Records from a collection:
_____
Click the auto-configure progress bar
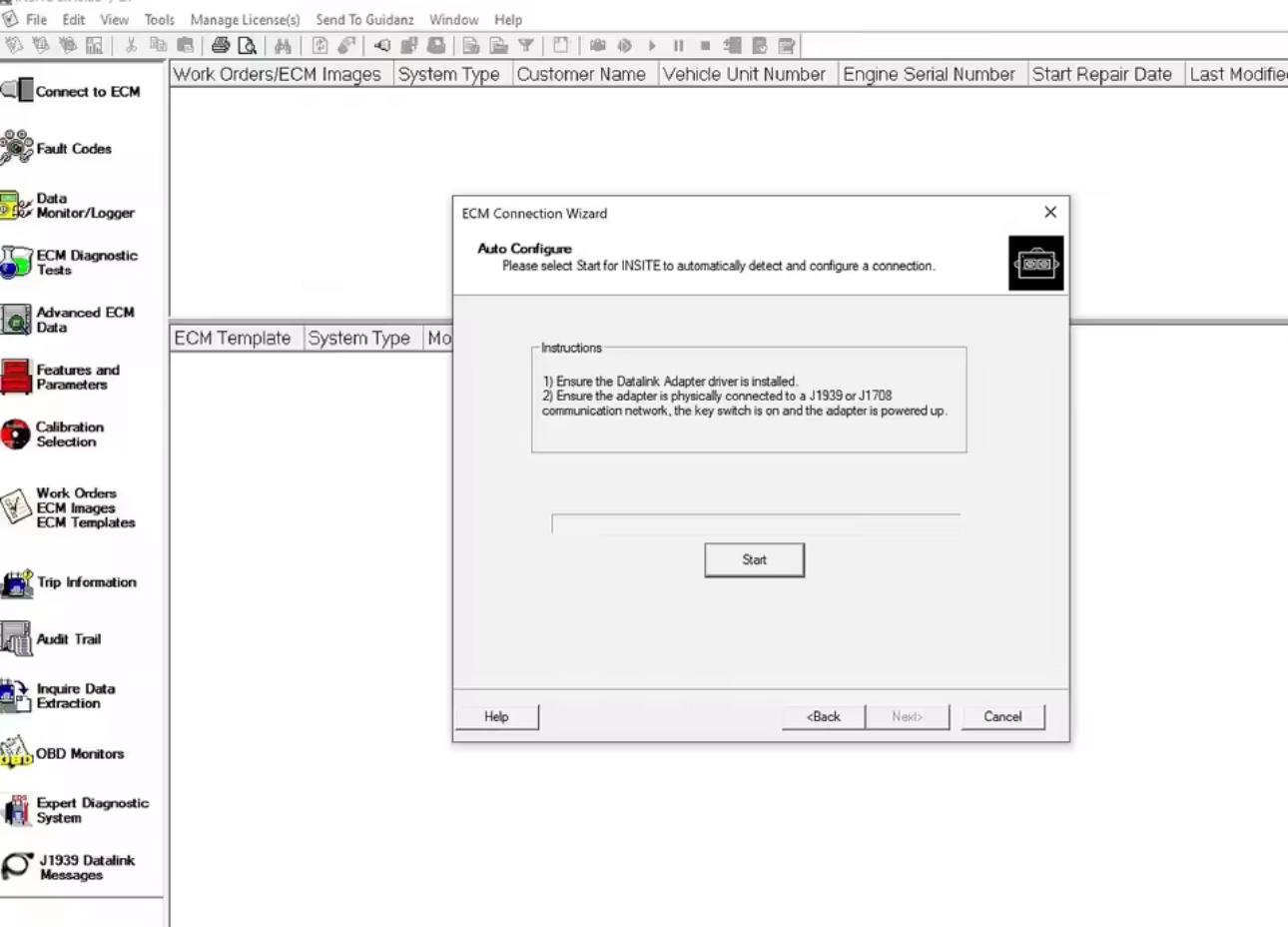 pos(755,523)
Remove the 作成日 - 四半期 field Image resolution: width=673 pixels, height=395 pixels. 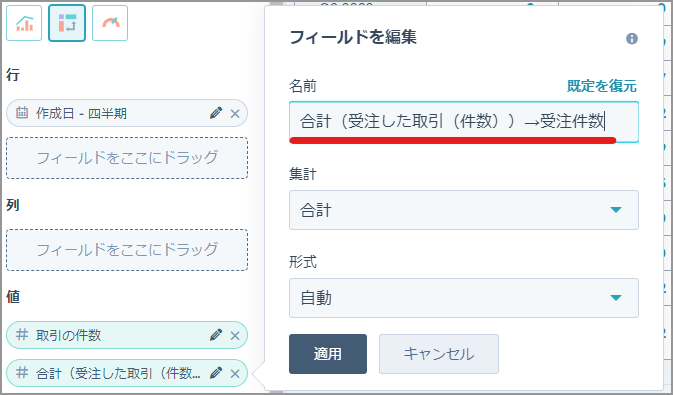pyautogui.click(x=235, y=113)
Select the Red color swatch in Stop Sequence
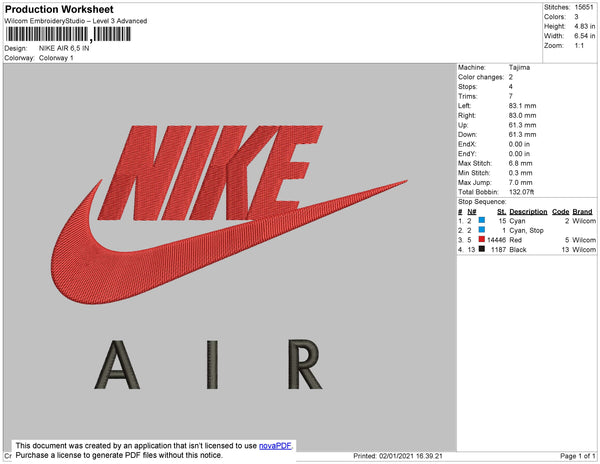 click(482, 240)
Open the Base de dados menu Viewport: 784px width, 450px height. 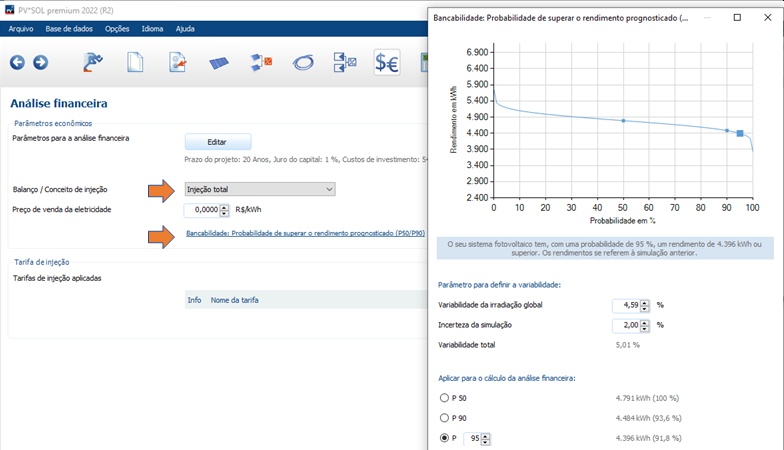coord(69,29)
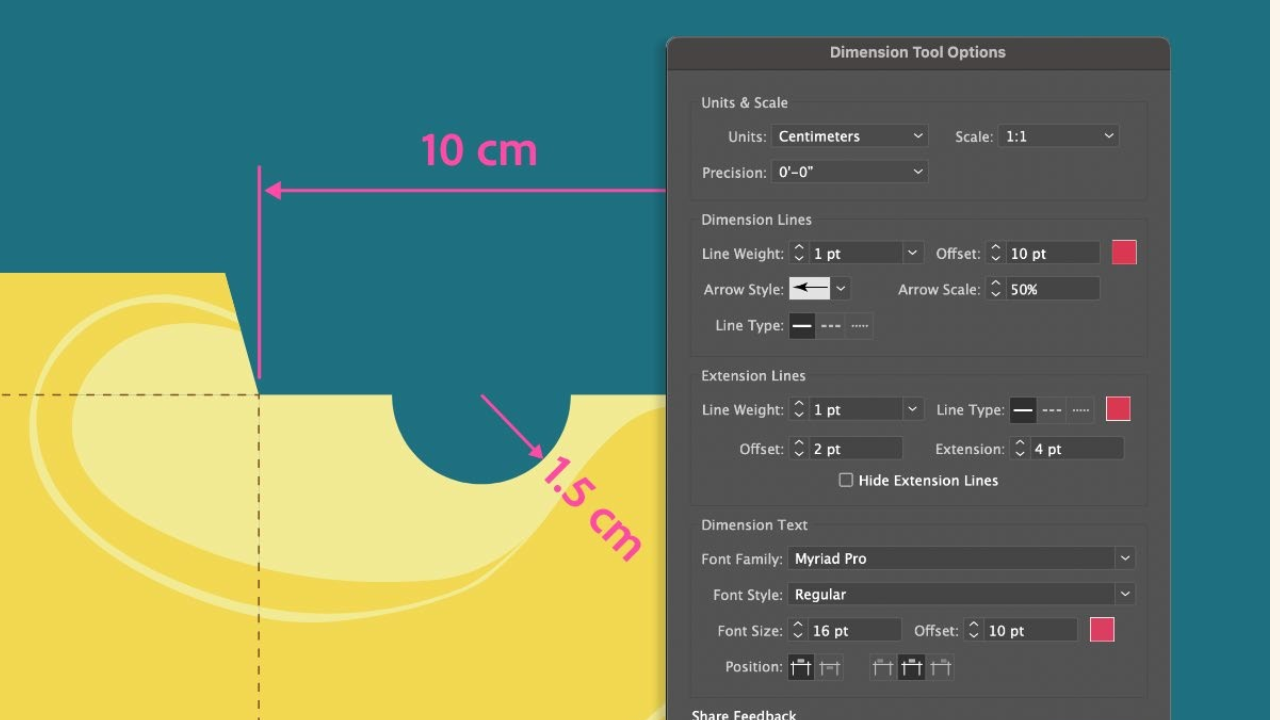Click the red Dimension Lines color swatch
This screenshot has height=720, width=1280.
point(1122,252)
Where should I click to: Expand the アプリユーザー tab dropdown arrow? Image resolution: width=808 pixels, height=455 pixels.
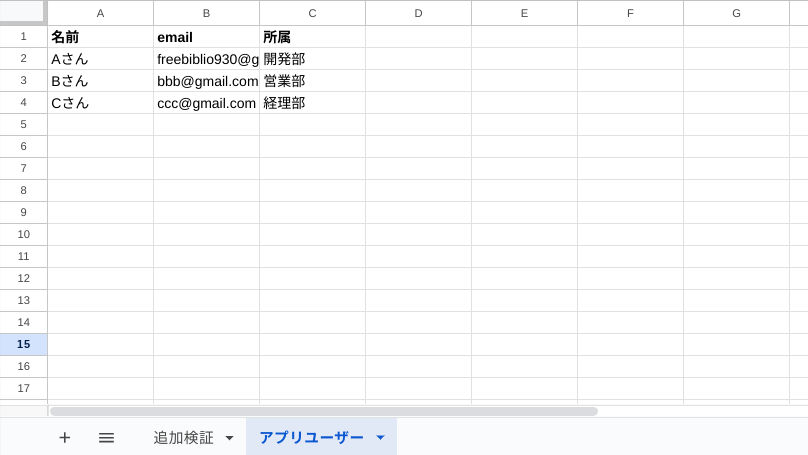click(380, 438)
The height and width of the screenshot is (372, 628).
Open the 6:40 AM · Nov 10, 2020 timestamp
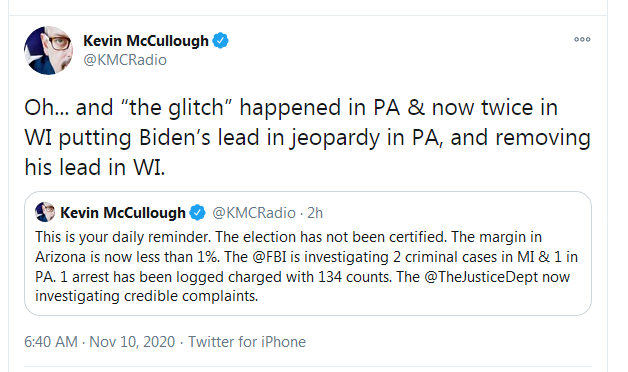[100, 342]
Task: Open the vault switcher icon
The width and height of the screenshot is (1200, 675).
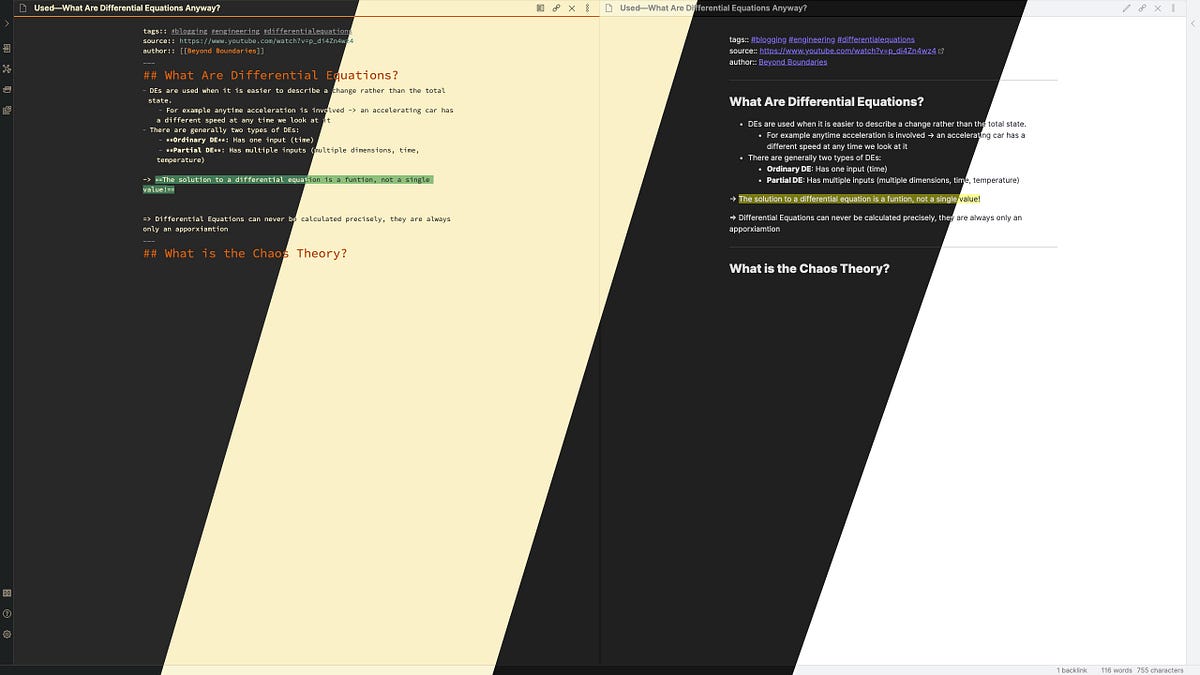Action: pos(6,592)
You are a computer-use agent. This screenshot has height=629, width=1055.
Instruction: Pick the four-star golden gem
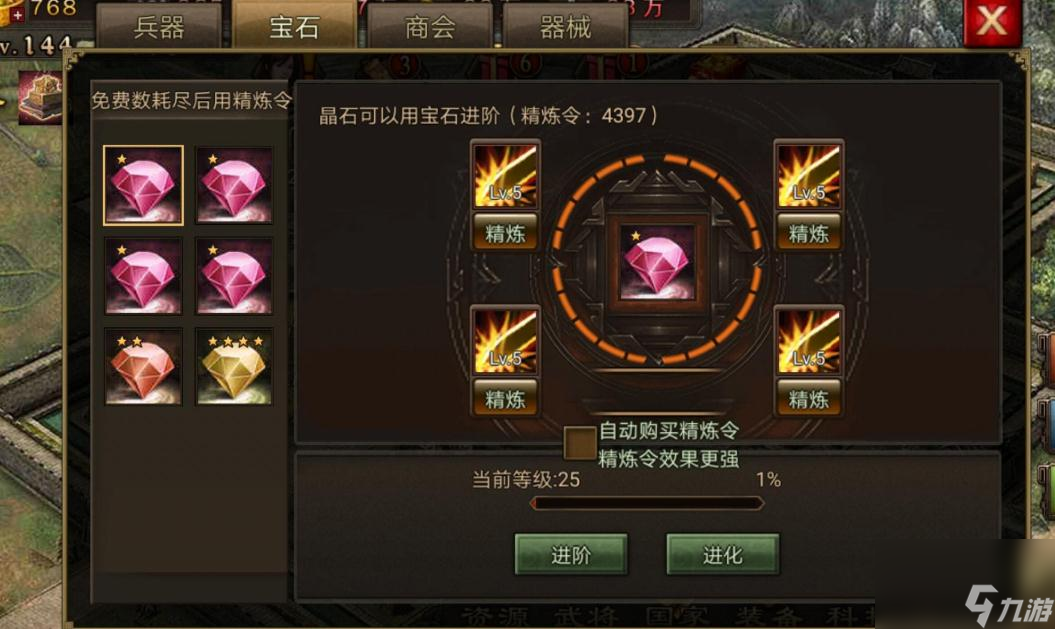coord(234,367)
_____
### Description of the task
Rewrite the stretch from "Task: Open the vault switcher icon" through the end of the listing, changing "golden" to "silver" and keeping everything else the same. Leave the pictures out of your answer.

### Exercise response
Task: Open the vault switcher icon
The width and height of the screenshot is (1200, 675).
Action: pos(6,592)
You are a computer-use agent. This screenshot has height=629, width=1055.
Instruction: Pick the four-star silver gem
coord(234,367)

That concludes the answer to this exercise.